## WHAT THIS TASK INVOLVES
Retype the lines of the material below, exactly and only, from the one containing "Where should I" through the last line, with pictures left out.

## SUPPLIED DATA
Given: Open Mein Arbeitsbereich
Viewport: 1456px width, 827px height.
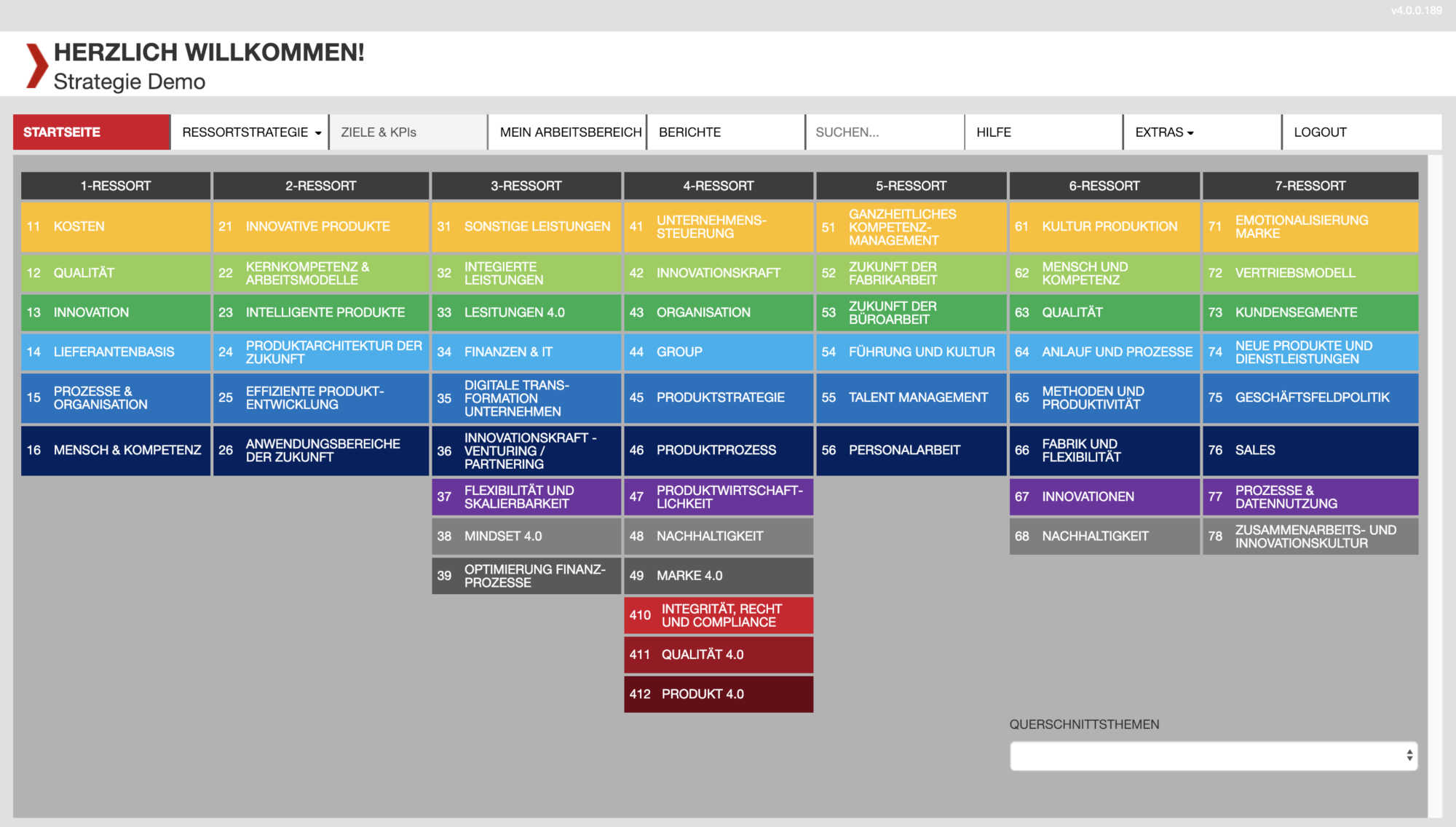Looking at the screenshot, I should pos(567,132).
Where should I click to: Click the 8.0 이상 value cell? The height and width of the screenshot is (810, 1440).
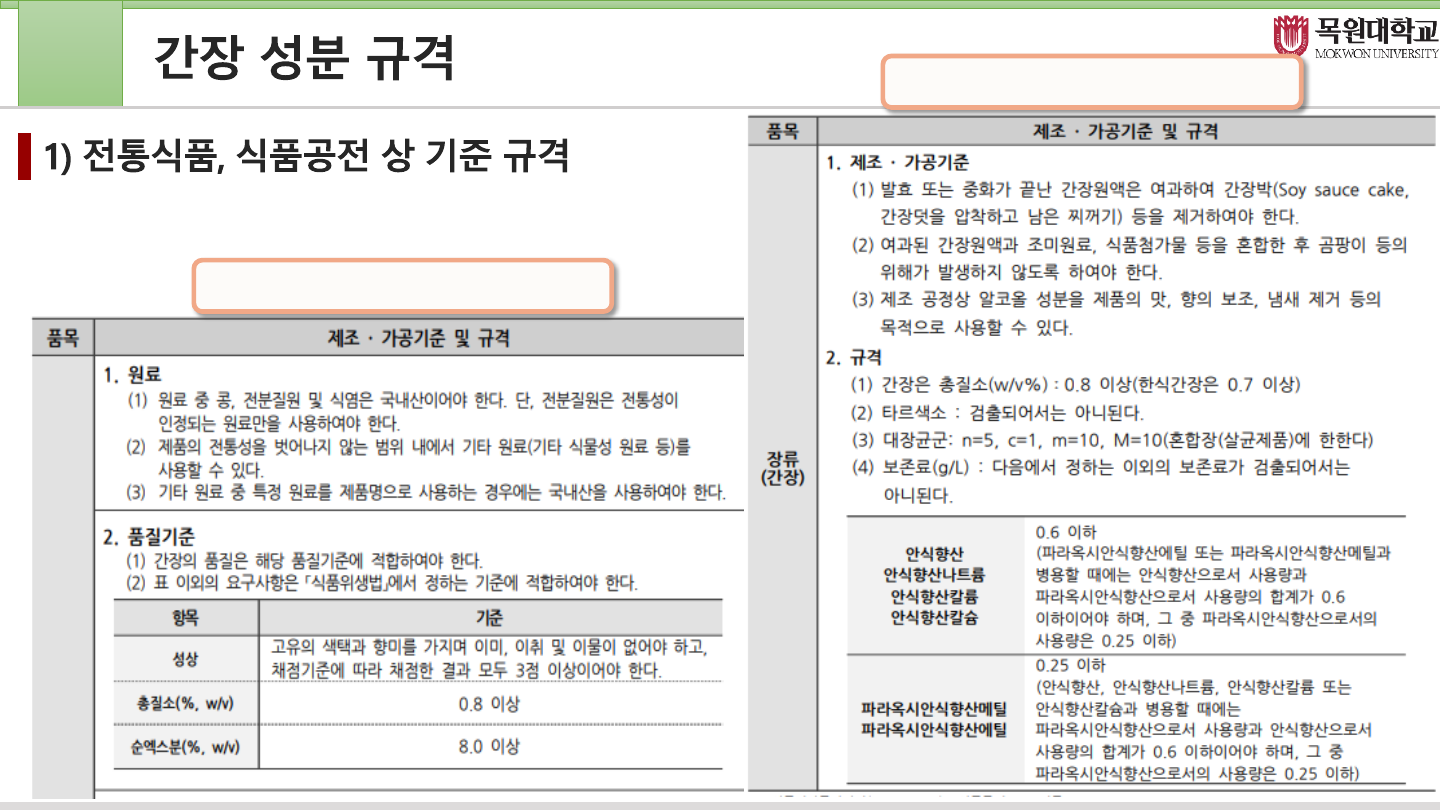(x=489, y=746)
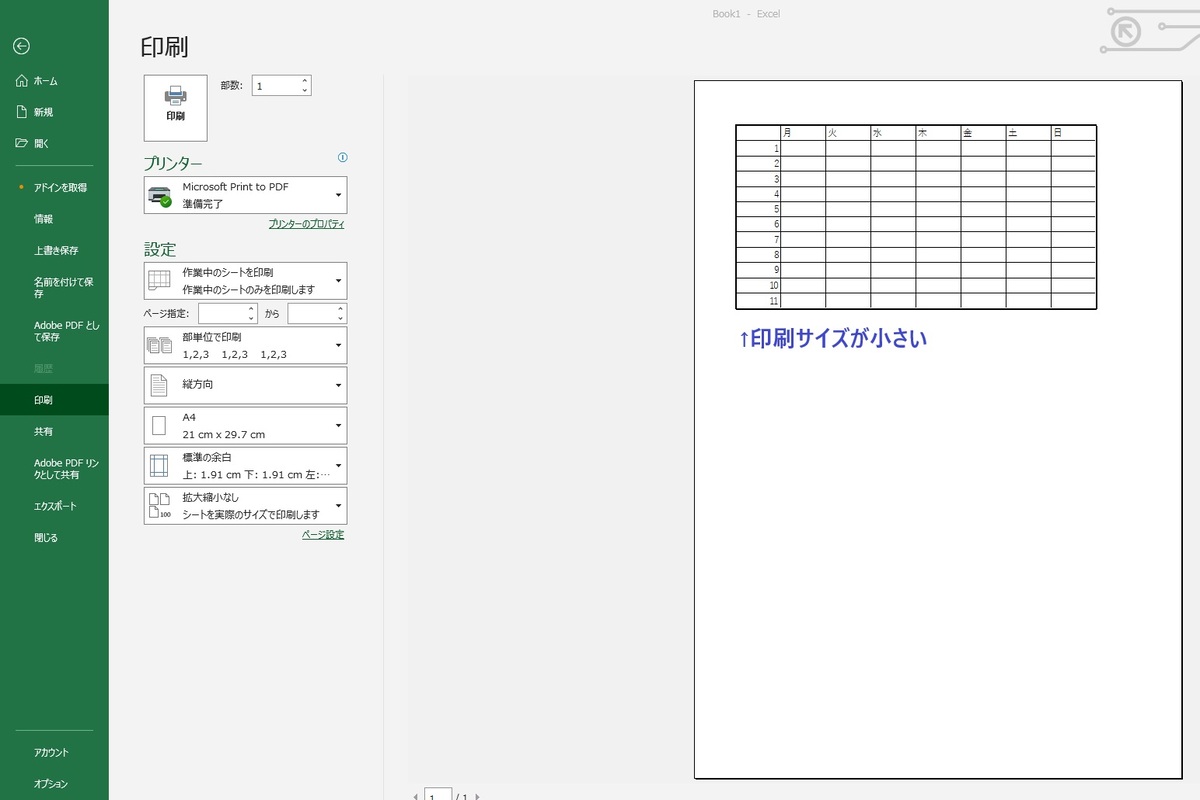This screenshot has width=1200, height=800.
Task: Go to next page arrow in preview
Action: click(x=478, y=796)
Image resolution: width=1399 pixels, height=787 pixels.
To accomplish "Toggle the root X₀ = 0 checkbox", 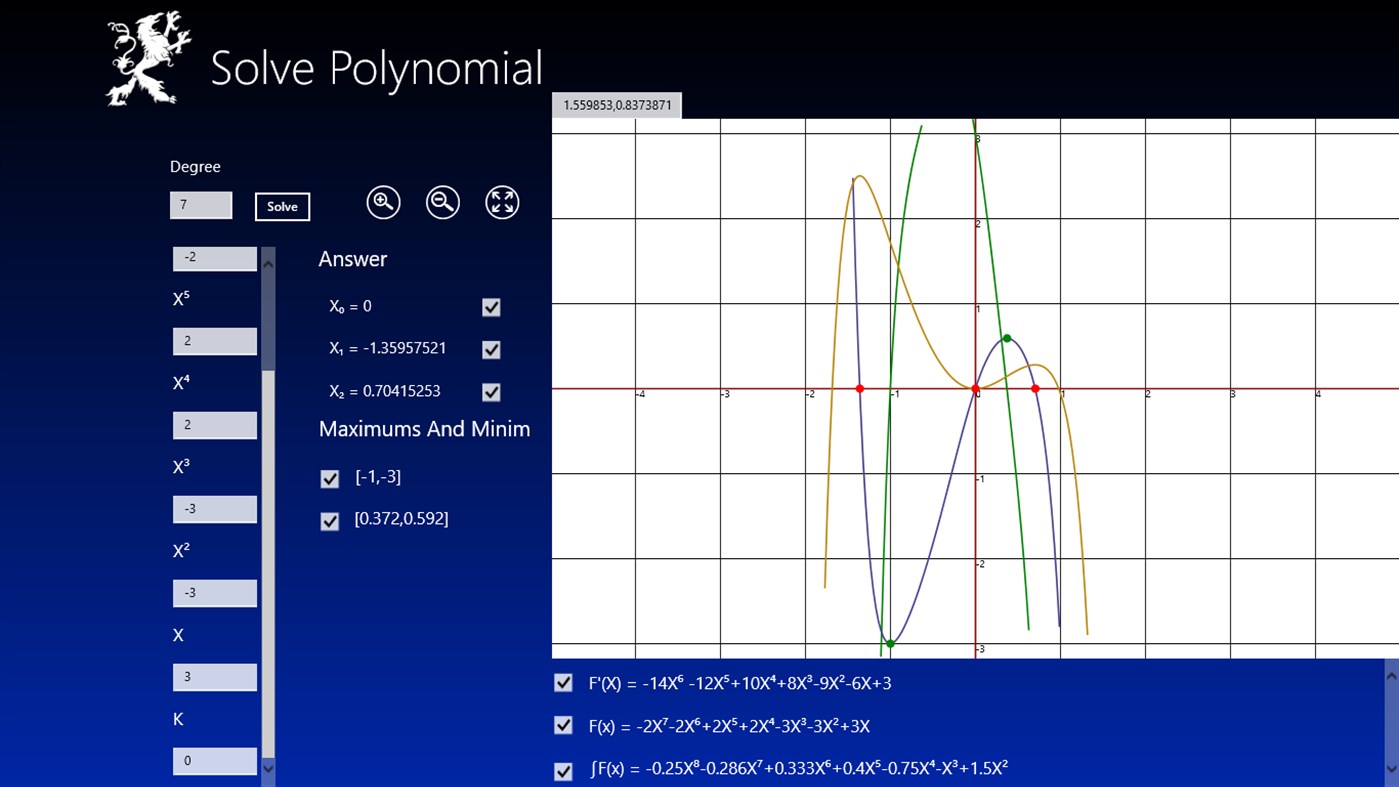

## RESULT
Where should I click to: Click the 8.0 이상 value cell? The height and width of the screenshot is (810, 1440).
(x=489, y=746)
This screenshot has width=1200, height=800.
Task: Go to next page arrow in preview
Action: click(x=478, y=796)
Image resolution: width=1399 pixels, height=787 pixels.
To accomplish "Toggle the root X₀ = 0 checkbox", 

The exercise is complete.